11 thoughts on “The Humanity of a Cuban State Security Agent

  • Be careful. We may all be in The NSC black list. Remember Big Brother and 1984, the novel.

  • It is getting scary, I agree.

  • Con La Revolucion todo, sin La Revolucion nada. Quote by Fidel Castro.

  • Until Trump was elected, I had always assumed that the laws in the US protected America from collapsing into the totalitarian morass that is Cuba and other failed fascist regimes. Now, I am not so sure. Cubans who continue to support the moribund Castro dictatorship don’t seem so different from the sycophants who attend Trump’s rallies. It is not so difficult to imagine that the Cuban interrogators mentioned in the article could be a blueprint for an FBI after a Trump makeover. Here’s the good news: what keeps the US from drinking the Trump koolaid, is a free press. My takeaway for a democratic Cuban future is to restore, first and foremost, a free and independent media to shed light on issues such as highlighted in this post.

  • Thanks for your comments.
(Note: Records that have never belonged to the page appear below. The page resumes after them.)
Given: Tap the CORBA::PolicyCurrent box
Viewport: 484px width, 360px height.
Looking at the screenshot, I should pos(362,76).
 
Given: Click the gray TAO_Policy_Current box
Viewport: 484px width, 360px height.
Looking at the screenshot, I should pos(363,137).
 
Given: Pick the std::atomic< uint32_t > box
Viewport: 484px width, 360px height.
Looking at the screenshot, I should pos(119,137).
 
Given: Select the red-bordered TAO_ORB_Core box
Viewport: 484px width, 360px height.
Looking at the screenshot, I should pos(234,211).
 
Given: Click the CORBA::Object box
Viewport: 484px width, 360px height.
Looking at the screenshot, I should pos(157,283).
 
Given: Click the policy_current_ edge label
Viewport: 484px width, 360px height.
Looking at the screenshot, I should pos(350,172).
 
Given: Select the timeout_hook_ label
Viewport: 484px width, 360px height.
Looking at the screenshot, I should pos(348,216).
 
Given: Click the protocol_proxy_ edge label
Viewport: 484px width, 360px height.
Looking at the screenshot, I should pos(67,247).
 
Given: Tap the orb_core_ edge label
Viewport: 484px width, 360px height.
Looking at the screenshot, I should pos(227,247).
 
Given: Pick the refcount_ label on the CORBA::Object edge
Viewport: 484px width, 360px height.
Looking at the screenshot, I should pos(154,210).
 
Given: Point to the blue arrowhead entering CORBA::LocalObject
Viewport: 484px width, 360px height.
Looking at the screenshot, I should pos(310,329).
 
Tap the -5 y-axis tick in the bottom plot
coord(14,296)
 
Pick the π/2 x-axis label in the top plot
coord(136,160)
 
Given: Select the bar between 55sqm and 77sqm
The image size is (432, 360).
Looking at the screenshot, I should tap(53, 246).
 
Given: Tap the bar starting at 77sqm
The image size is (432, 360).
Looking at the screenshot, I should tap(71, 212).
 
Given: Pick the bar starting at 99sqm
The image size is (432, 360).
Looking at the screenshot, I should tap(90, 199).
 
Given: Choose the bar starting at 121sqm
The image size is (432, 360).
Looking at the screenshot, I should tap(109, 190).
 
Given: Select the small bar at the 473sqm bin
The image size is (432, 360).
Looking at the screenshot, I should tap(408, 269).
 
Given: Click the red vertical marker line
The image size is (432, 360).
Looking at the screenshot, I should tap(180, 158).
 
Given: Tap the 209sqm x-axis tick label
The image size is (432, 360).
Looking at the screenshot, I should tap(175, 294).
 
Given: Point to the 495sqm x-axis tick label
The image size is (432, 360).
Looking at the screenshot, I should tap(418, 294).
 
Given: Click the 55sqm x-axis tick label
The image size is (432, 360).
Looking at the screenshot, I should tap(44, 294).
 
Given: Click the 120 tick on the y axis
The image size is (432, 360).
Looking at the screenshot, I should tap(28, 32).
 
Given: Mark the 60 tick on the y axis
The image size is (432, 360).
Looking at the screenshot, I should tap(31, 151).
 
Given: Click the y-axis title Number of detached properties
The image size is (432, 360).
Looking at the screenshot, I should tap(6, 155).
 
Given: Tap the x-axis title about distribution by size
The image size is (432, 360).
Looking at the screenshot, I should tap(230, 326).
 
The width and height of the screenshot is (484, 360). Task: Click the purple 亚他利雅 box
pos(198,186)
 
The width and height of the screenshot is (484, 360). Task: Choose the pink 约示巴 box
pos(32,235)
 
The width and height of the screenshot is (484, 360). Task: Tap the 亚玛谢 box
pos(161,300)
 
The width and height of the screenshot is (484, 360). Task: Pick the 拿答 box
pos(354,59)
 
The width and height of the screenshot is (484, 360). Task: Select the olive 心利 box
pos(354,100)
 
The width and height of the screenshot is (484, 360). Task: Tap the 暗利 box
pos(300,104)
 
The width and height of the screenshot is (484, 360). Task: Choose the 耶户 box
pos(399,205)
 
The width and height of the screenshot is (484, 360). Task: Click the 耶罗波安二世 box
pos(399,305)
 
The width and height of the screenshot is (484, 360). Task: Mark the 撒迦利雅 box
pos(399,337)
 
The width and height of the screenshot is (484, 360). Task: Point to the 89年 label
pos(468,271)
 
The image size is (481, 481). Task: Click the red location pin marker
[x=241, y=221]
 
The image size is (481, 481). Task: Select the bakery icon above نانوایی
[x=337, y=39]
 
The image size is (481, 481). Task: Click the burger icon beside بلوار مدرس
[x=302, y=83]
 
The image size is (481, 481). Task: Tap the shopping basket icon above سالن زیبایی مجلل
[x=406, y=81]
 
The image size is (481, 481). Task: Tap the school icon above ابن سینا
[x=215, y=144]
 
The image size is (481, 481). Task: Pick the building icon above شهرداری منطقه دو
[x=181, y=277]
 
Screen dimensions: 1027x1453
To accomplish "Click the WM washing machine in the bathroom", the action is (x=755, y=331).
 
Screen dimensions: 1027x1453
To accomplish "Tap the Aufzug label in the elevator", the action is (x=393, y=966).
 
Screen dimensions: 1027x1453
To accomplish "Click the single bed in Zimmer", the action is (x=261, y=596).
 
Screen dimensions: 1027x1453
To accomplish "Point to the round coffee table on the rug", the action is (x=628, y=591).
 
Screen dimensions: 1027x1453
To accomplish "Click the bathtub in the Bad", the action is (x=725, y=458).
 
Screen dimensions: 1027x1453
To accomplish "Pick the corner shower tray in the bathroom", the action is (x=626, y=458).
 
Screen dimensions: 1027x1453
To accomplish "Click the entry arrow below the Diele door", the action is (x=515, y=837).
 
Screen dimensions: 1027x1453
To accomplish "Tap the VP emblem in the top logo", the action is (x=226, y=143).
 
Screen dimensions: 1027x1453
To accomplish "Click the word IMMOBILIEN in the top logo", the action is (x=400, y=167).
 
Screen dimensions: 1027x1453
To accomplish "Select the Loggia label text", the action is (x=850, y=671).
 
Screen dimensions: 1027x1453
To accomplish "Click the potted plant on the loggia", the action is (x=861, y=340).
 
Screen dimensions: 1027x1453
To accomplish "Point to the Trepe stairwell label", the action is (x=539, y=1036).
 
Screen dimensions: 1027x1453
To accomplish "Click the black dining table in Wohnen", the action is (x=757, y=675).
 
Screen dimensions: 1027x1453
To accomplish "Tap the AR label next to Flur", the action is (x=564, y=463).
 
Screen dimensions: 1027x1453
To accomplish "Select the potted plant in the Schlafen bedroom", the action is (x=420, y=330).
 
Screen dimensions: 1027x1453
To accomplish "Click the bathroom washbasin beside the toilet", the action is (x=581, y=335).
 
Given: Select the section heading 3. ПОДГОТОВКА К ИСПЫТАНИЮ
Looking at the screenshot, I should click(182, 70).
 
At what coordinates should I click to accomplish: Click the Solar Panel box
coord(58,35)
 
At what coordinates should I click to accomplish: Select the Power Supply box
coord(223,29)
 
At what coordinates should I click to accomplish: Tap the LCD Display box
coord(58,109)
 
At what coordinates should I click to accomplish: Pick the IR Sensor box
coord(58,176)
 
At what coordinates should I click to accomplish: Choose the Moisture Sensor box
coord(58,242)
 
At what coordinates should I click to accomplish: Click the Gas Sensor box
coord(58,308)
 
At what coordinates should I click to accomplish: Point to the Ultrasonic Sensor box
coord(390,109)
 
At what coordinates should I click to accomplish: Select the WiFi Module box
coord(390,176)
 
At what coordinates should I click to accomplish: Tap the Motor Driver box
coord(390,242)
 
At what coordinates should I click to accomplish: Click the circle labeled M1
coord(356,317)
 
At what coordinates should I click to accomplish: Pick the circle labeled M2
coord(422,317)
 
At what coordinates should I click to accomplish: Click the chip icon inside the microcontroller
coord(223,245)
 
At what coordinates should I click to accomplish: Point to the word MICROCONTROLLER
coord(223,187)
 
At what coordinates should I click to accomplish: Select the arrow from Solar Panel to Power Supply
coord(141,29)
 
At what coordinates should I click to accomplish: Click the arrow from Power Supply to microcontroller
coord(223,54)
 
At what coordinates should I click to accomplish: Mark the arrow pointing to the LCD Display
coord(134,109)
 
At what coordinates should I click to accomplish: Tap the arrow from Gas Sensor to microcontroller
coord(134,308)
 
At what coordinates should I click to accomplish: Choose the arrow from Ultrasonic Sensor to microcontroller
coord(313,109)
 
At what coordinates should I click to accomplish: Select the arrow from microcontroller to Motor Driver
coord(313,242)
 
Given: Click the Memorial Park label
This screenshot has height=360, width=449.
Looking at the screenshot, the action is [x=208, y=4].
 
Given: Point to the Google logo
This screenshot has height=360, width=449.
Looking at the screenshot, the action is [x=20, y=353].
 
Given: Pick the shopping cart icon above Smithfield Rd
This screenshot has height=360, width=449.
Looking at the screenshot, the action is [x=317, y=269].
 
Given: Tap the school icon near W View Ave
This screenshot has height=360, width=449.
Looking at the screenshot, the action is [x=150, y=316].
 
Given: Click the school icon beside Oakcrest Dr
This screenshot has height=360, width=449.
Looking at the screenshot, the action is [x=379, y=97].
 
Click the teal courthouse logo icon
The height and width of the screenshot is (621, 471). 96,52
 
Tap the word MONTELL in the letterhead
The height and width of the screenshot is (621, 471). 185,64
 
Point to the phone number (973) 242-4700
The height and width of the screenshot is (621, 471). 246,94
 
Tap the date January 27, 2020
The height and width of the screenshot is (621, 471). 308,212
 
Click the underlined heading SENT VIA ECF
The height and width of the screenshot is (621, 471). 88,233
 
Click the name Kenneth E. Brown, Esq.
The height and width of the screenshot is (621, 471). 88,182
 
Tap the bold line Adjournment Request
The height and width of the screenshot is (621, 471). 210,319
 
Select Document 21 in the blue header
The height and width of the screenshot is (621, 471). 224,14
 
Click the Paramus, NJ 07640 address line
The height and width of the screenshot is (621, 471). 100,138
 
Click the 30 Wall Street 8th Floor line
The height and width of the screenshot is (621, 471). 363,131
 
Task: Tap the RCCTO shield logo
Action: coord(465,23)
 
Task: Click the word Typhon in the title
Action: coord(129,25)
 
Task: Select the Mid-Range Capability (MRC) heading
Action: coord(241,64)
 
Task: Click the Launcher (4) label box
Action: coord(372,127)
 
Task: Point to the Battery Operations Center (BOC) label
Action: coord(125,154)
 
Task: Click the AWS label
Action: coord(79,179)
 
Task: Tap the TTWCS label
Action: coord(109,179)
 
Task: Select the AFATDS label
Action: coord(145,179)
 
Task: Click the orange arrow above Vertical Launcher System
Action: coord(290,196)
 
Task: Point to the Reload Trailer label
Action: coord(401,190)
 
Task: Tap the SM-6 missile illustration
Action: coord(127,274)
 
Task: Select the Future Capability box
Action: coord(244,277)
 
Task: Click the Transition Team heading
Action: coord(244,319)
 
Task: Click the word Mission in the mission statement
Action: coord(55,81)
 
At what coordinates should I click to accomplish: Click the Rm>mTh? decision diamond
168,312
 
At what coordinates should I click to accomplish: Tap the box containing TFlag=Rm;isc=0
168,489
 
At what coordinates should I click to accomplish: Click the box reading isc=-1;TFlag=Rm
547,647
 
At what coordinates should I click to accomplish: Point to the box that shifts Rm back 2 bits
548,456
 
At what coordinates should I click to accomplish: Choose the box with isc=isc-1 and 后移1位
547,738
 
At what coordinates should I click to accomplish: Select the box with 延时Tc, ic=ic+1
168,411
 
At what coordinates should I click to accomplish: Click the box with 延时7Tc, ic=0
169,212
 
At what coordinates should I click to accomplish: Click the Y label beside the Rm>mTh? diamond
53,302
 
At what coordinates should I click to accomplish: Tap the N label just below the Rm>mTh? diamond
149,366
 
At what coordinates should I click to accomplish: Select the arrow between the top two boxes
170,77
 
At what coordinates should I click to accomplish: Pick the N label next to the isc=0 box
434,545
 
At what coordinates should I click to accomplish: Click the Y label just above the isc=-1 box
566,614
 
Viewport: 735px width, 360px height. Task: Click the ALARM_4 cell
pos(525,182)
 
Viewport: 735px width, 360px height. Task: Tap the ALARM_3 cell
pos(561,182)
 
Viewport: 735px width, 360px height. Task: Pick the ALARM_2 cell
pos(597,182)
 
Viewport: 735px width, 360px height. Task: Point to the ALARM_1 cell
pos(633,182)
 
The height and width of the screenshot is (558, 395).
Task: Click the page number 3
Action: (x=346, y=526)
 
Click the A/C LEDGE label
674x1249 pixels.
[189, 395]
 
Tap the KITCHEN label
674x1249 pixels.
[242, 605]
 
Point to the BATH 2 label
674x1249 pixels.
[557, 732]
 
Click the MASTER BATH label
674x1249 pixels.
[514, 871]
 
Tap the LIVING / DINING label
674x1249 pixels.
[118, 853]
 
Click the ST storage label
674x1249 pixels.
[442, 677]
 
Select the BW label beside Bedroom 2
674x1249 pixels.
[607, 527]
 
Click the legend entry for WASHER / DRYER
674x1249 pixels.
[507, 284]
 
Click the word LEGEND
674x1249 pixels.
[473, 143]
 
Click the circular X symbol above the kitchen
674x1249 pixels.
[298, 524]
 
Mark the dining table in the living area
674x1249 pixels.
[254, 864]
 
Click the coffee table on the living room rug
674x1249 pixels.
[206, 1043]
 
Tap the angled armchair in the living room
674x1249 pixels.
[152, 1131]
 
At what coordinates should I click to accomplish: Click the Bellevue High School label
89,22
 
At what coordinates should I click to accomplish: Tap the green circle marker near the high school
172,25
Its a way to protect myself.

  • My goodness not sure anyone who has the faintness clue to what is going on can support such an awful tyranny in Cuba.
    I would be careful Lynn these monsters could swallow the key and you may disappear into the dungeons and come out a broken wreck.

  • “As a great Cuban intellectual once said: “It’s a small step to becoming a henchman”, referring to the fact that we are still alive.”

    I do not know if readers are familiar with the Canadian influential public intellectual – Professor Jordon Peterson. He would certainly agree that it is very easy for someone to become extremely malevolent. It is within our human nature to be so. It is called evil. I am sure Professor Peterson would concur with the Cuban intellectual and vice versa.

    Individual malevolence becomes extremely toxic when this evil perpetuates itself unto wider society. One only has to look at horrific situations that manifested themselves in the 20th century. Stalin, Hitler, Pol Pot, all began with a single “henchmen” with an ideological purpose who wanted to rule in a god like fashion. We know the final deadly results.

    Professor Peterson’s forewarning and the Cuban intellectual’s statement are omens to be very careful of one individual “henchmen” because history says it only takes one to spur a mass movement with ultimate deadly and destructive results one does not want to contemplate.

  • Mack Boland for me is absolutely revealing how could you can ignore the Cuban situation. Especially when the socialist countries collapsed 30 years ago. Do you think Cuba is different from the rest of those countries. Well in that case you choose to believe in your idea about our reality, but this idea has nothing to do with my reality.

  • How some people still defending this horrible dictatorship? They live in the free democratic world and enjoy it’s freedom and supports this horrendous bloody regime. Why??????????!

  • Mack, it wasn’t an alleged interrogation, it was a real one. And here you can listen to it with English subtitles. https://www.youtube.com/watch?v=vqkvNBhAlQA&feature=youtu.be It would be like in the US, having Homeland Security decide what is art and who is an artist. Or the Home Office in the United Kingdom. You may agree with that idea, maybe not?

  • without a single quote from the alleged “interrogation”, the writer ends where it started, saying nothing of interest.